- [Provided records]
-----

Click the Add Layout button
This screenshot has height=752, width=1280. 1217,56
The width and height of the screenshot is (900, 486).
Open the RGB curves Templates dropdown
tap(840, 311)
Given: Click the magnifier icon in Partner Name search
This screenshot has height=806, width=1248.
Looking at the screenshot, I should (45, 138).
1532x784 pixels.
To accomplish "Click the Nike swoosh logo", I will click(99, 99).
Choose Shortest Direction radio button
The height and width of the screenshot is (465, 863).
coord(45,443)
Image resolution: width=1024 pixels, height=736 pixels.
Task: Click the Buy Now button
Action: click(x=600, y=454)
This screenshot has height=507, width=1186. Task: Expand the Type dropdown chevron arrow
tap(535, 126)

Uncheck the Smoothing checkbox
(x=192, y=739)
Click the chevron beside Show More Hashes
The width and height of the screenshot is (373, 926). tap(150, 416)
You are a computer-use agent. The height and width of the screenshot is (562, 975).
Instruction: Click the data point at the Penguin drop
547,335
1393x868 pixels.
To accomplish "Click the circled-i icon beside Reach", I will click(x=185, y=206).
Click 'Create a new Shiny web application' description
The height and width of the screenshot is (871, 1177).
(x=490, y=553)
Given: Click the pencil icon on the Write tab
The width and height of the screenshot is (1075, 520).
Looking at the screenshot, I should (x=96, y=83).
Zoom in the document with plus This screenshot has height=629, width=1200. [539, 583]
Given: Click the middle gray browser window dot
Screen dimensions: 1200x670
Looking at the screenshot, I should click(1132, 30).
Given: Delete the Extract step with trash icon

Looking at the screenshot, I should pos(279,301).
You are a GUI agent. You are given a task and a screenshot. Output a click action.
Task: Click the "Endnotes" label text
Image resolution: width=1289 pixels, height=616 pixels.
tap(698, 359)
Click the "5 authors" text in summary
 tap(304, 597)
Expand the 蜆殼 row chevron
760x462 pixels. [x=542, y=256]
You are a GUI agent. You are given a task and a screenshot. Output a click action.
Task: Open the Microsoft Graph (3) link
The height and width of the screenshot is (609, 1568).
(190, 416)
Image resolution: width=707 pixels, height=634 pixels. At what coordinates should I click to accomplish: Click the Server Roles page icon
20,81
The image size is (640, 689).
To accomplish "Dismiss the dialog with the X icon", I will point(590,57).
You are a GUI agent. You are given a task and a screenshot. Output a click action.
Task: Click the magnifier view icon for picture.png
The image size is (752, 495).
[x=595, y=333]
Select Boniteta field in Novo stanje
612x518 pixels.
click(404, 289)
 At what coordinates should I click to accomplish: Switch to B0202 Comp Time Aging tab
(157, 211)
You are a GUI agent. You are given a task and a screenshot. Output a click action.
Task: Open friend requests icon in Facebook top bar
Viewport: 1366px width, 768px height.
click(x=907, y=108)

-----

- [Required action] Your answer should be the whole listing above, repeated exactly as it appears.

- [Worked solution]
Click the Add Layout button
This screenshot has height=752, width=1280. 1217,56
The width and height of the screenshot is (900, 486).
Open the RGB curves Templates dropdown
tap(840, 311)
Given: Click the magnifier icon in Partner Name search
This screenshot has height=806, width=1248.
Looking at the screenshot, I should (45, 138).
1532x784 pixels.
To accomplish "Click the Nike swoosh logo", I will click(99, 99).
Choose Shortest Direction radio button
The height and width of the screenshot is (465, 863).
coord(45,443)
Image resolution: width=1024 pixels, height=736 pixels.
Task: Click the Buy Now button
Action: click(x=600, y=454)
This screenshot has height=507, width=1186. Task: Expand the Type dropdown chevron arrow
tap(535, 126)

Uncheck the Smoothing checkbox
(x=192, y=739)
Click the chevron beside Show More Hashes
The width and height of the screenshot is (373, 926). tap(150, 416)
You are a computer-use agent. The height and width of the screenshot is (562, 975).
Instruction: Click the data point at the Penguin drop
547,335
1393x868 pixels.
To accomplish "Click the circled-i icon beside Reach", I will click(x=185, y=206).
Click 'Create a new Shiny web application' description
The height and width of the screenshot is (871, 1177).
(x=490, y=553)
Given: Click the pencil icon on the Write tab
The width and height of the screenshot is (1075, 520).
Looking at the screenshot, I should (x=96, y=83).
Zoom in the document with plus This screenshot has height=629, width=1200. [539, 583]
Given: Click the middle gray browser window dot
Screen dimensions: 1200x670
Looking at the screenshot, I should click(1132, 30).
Given: Delete the Extract step with trash icon

Looking at the screenshot, I should pos(279,301).
You are a GUI agent. You are given a task and a screenshot. Output a click action.
Task: Click the "Endnotes" label text
Image resolution: width=1289 pixels, height=616 pixels.
tap(698, 359)
Click the "5 authors" text in summary
 tap(304, 597)
Expand the 蜆殼 row chevron
760x462 pixels. [x=542, y=256]
You are a GUI agent. You are given a task and a screenshot. Output a click action.
Task: Open the Microsoft Graph (3) link
The height and width of the screenshot is (609, 1568).
(190, 416)
Image resolution: width=707 pixels, height=634 pixels. At what coordinates should I click to accomplish: Click the Server Roles page icon
20,81
The image size is (640, 689).
To accomplish "Dismiss the dialog with the X icon", I will point(590,57).
You are a GUI agent. You are given a task and a screenshot. Output a click action.
Task: Click the magnifier view icon for picture.png
The image size is (752, 495).
[x=595, y=333]
Select Boniteta field in Novo stanje
612x518 pixels.
click(404, 289)
 At what coordinates should I click to accomplish: Switch to B0202 Comp Time Aging tab
(157, 211)
You are a GUI agent. You are given a task and a screenshot. Output a click action.
Task: Open friend requests icon in Facebook top bar
Viewport: 1366px width, 768px height.
click(x=907, y=108)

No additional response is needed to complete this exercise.